The National Council for Quality Improvement and Prioritizing in the Health Service (10) was established as part of the National Health Plan (2007 – 2010). It was supposed to clarify the role of the players with responsibility in quality and prioritization work. The council’s 25 members consist of managers in central health administration, the regional health trusts, the municipal health sector and representatives of professional associations, user organisations and the teaching sector. One of the five points of the council’s mandate is to consider issues relating to the introduction of new and costly technology. This point has received most attention up to now. It has given rise to discussion about the need to phase out existing methods as a means of freeing up resources in both the primary and the secondary health service. In many cases, old methods do not have the cost-benefit documentation that is now expected of new technology. For example, the council has concluded that surgery for sleep apnoea is overuse of a procedure that does not have sufficient documentation for its effectiveness and safety. This led to reduced DRG rates for the procedure and an over 30 % reduction in clinical activity in the course of a year (information from Norwegian Patients Register).

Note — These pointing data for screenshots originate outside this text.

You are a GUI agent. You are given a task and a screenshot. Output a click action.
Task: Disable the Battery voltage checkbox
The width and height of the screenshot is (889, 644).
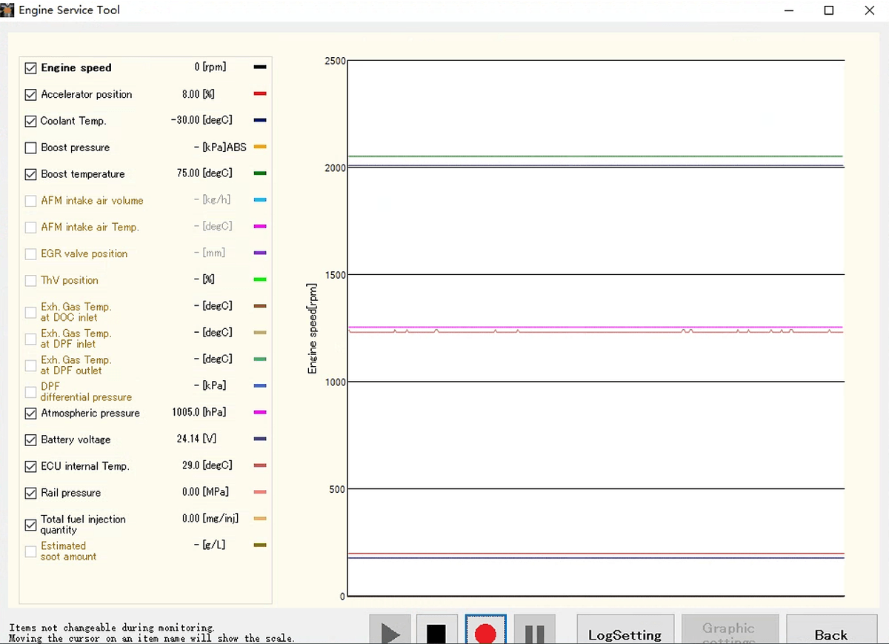pyautogui.click(x=30, y=440)
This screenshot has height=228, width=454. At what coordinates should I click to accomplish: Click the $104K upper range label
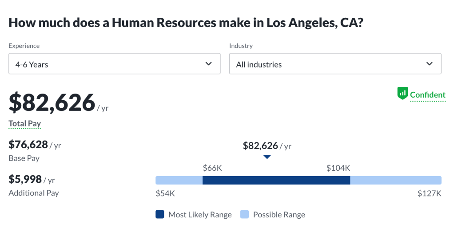(x=339, y=168)
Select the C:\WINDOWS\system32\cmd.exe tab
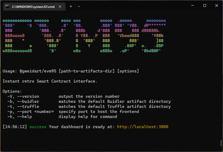Image resolution: width=223 pixels, height=152 pixels. click(33, 6)
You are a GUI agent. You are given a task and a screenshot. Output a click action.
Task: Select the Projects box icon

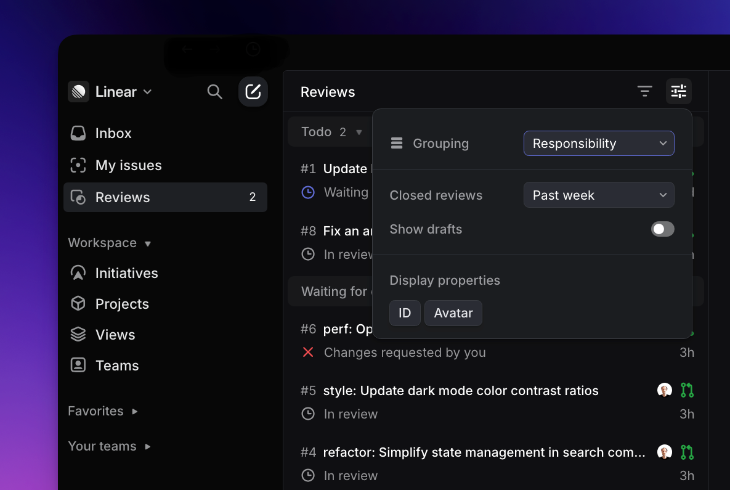(x=78, y=304)
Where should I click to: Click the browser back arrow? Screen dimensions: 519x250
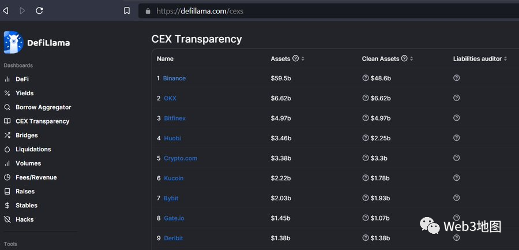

In the light of the treatment of many specific cases the council has taken the initiative for a separate national appraisal system in connection with the introduction of new and costly technology in the specialist health service, such as one finds in many other countries.
Systematic appraisal of established methods should be included as a basis for sound prioritization processes in the health service. In principle these appraisals should be based on the same criteria that are used for the introduction of new measures. By increasing awareness of what should be abandoned, a more balanced flow of technologies can be achieved in the health service. What is medically well founded and what is cost-benefit effective? What are complementary methods and what are substitutes and can be replaced? What is overuse, or directly erroneous use or misuse? Technology can still be relevant, but the indication may have changed.
Such assessments should be made in connection with the introduction of new and costly technology in the specialist health service and when health authorities, enterprises, professional associations and others prepare new or update earlier guidelines or procedures.